Die Objekte der Begierde können unterschiedlich sein, aber sind nicht alle Begierden ähnlich?

Sie können das Objekt Ihrer Begierde von einem Getränk in eine Idee verwandeln; aber ohne den Prozess der Begierde zu verstehen, ist die Illusion unvermeidlich.

Es gibt nur Begierde

Es gibt keine Einheit, die von der Begierde getrennt ist; es gibt nur Begierde, es gibt niemanden, der sich danach sehnt. Die Begierde nimmt zu verschiedenen Zeiten, je nach ihren Interessen, verschiedene Masken an. Die Erinnerung an diese unterschiedlichen Interessen trifft auf das Neue, was zu Konflikten führt, und so wird der Wähler geboren, der sich als eine von der Begierde getrennte und verschiedene Einheit etabliert.

Aber die Entität unterscheidet sich nicht von ihren Eigenschaften. Das Wesen, das versucht, Leere, Unvollständigkeit, Einsamkeit zu füllen oder davor wegzulaufen, unterscheidet sich nicht von dem, dem er ausweicht; er ist es. Er kann nicht vor sich selbst weglaufen; alles, was er tun kann, ist, sich selbst zu verstehen. Er ist seine Einsamkeit, seine Leere; und solange er sie als etwas betrachtet, das von ihm selbst getrennt ist, wird er sich in Illusionen und endlosen Konflikten befinden. Wenn er direkt erfährt, dass er seine eigene Einsamkeit ist, dann kann es nur Freiheit von Angst geben.

Furcht

Furcht existiert nur in Verbindung mit einer Idee, und Idee ist die Antwort der Erinnerung als Gedanke. Das Denken ist das Ergebnis von Erfahrung; und obwohl es über die Leere nachdenken und Empfindungen in Bezug auf sie haben kann, kann es die Leere nicht direkt kennen. Das Wort „Einsamkeit“ mit seinen Erinnerungen an Schmerz und Angst verhindert, dass sie neu erlebt wird. Das Wort ist Erinnerung, und wenn das Wort keine Bedeutung mehr hat, dann ist die Beziehung zwischen dem Erfahrenden und dem Erlebten ganz anders; dann ist diese Beziehung direkt und nicht durch ein Wort, durch Erinnerung; dann ist der Erfahrende die Erfahrung, die allein die Freiheit von Angst bringt.

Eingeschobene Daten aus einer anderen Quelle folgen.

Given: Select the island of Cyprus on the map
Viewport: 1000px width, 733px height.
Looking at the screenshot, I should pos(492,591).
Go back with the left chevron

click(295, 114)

Liebe und Leere können nicht zusammenbleiben; wenn es das Gefühl der Einsamkeit gibt, dann ist Liebe es nicht. Sie mögen die Leere unter dem Wort „Liebe“ verbergen, aber wenn das Objekt Ihrer Liebe nicht mehr da ist oder nicht reagiert, dann sind Sie sich der Leere gewahr, Sie sind frustriert. Wir benutzen das Wort „Liebe“ als ein Mittel, um vor uns selbst, vor unserer eigenen Unzulänglichkeit zu fliehen. Wir klammern uns an den, den wir lieben, wir sind eifersüchtig, wir vermissen ihn, wenn er nicht mehr da ist, und sind völlig verloren, wenn er stirbt; und dann suchen wir Trost in einer anderen Form, in irgendeinem Glauben, in irgendeinem Ersatz.

Ist all dies Liebe?

Liebe ist keine Idee, das Ergebnis von Assoziationen; Liebe ist nicht etwas, das man als Flucht vor dem eigenen Elend benutzen kann, und wenn wir sie benutzen, machen wir Probleme, für die es keine Lösungen gibt. Liebe ist keine Abstraktion, aber ihre Realität kann nur erfahren werden, wenn die Idee, der Verstand, nicht mehr der oberste Faktor ist.